| 要旨トップ | 目次 | | 日本生態学会第56回全国大会 (2009年3月,盛岡) 講演要旨 |
一般講演(ポスター発表) PB2-733
土壌生態系に入る炭素は、地上部からのリターと地下部の根からの2つの経路からなる。炭素は土壌生態系のエネルギー源となるため、土壌生態系の構造を理解する上で、これら2つの経路がどの程度土壌生態系の維持に貢献しているかを把握することは重要である。本研究では、草地から地上部を維持したまま非破壊で土壌を切り取り、地上部の現存量を制御することで、根からの炭素の流入量を制御した。土壌を直径10cm深さ7cmの塩化ビニルパイプで切り取り、地上部10cmをアクリル円筒で覆いスクリーンメッシュをかぶせ蓋をした。マイクロコズムの底は、ポーラスプレートで覆った。処理区は地上部をそのまま残す区(P100)、マイクロコズムの半分の面積の植物を取り除く区(P50)、植物を取り除く区(P0)の3つを設けた。マイクロコズムは2000年11月30日に野外に設置し、翌年9月20日に実験を終了した。

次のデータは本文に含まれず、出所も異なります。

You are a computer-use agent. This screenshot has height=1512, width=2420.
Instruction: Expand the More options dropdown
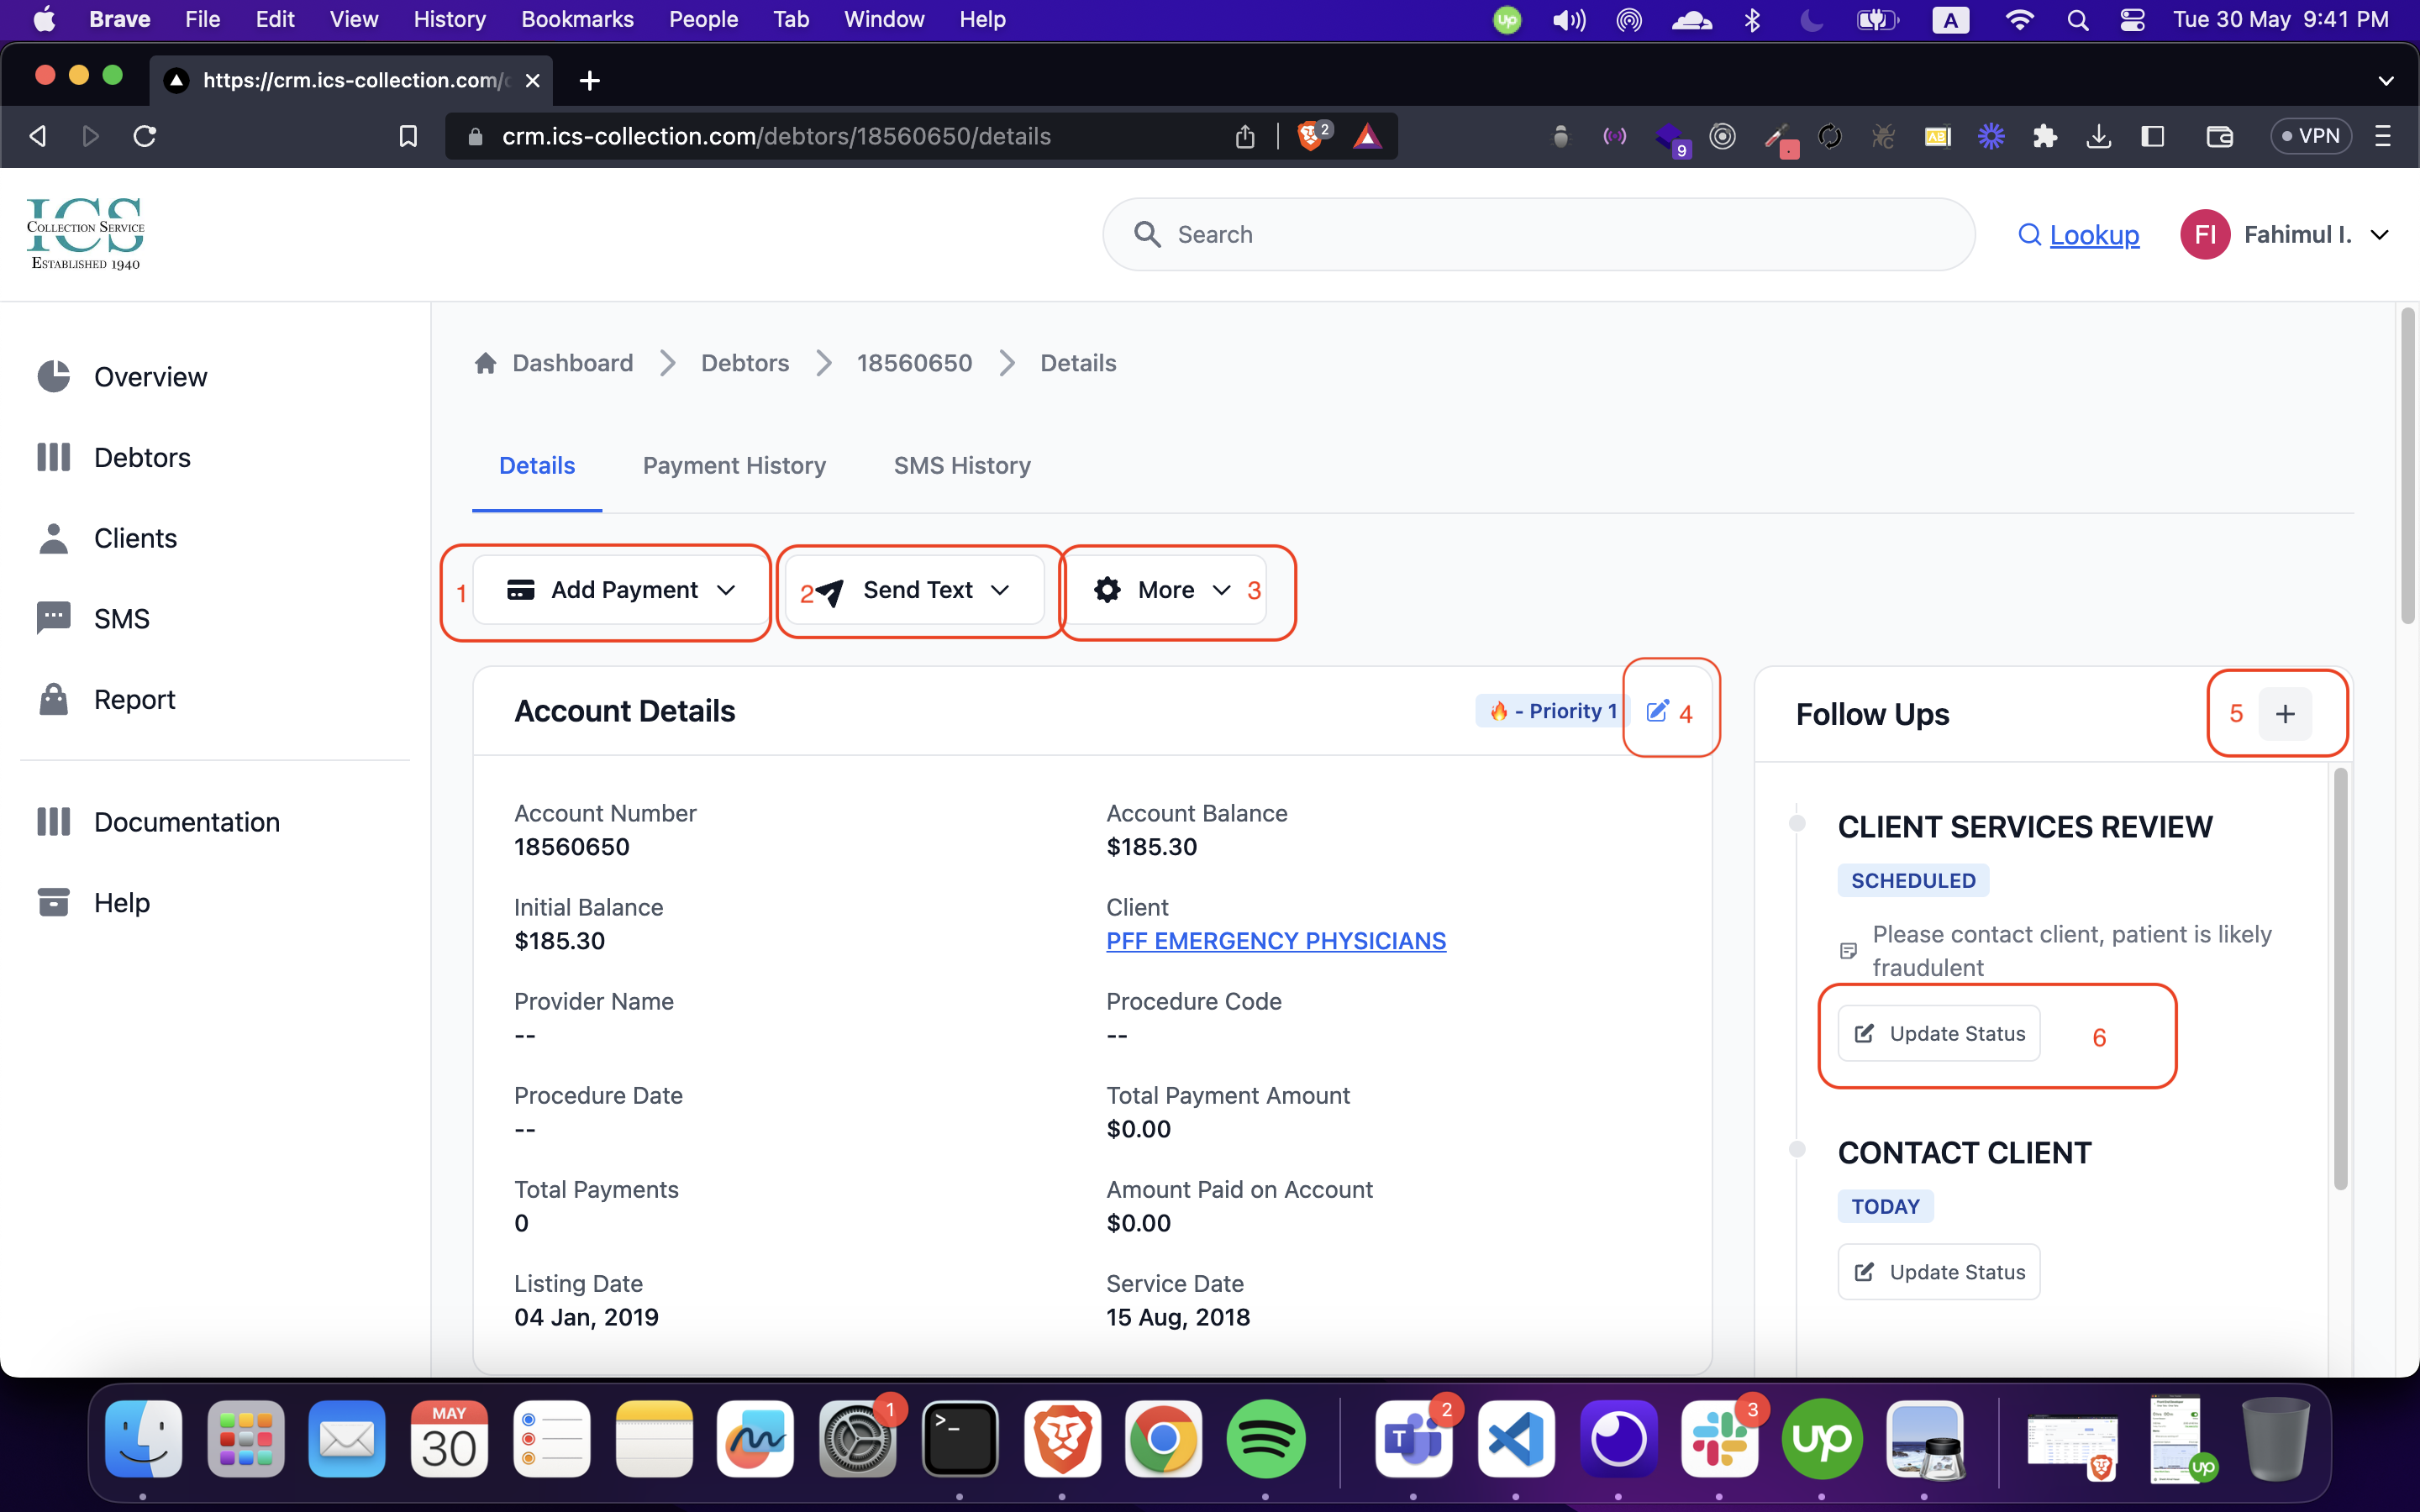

また植物除去が土壌生態系に与える影響を把握するために実験終了時に、根量、土壌微生物バイオマス、K2SO4抽出中の溶存炭素、線虫個体数を測定した。またコントロールとして実験終了時に周辺土壌の植物地上部重、根重、微生物バイオマス、線虫を測定した。植物地上部重はP50区でP100区の63%、根重はP0、P50でP100のそれぞれ、6%と66%であり、地上部、地下部とも現存量は制御出来た。微生物バイオマス、抽出液中の溶存炭素は、コントロール区が他の区より有意に高い値を示し、植物除去の処理の影響は見られなかった。一方線虫個体数は、P0、P50区で、コントロール区よりも低い値を示した(p<0.05)が、P100区とコントロール区は同程度であった。地上部を除去しても、微生物バイオマス量は変化しなかったが線虫個体数は減少したため、土壌生態系の活性は根からの炭素流入量の減少により低下したと考えた。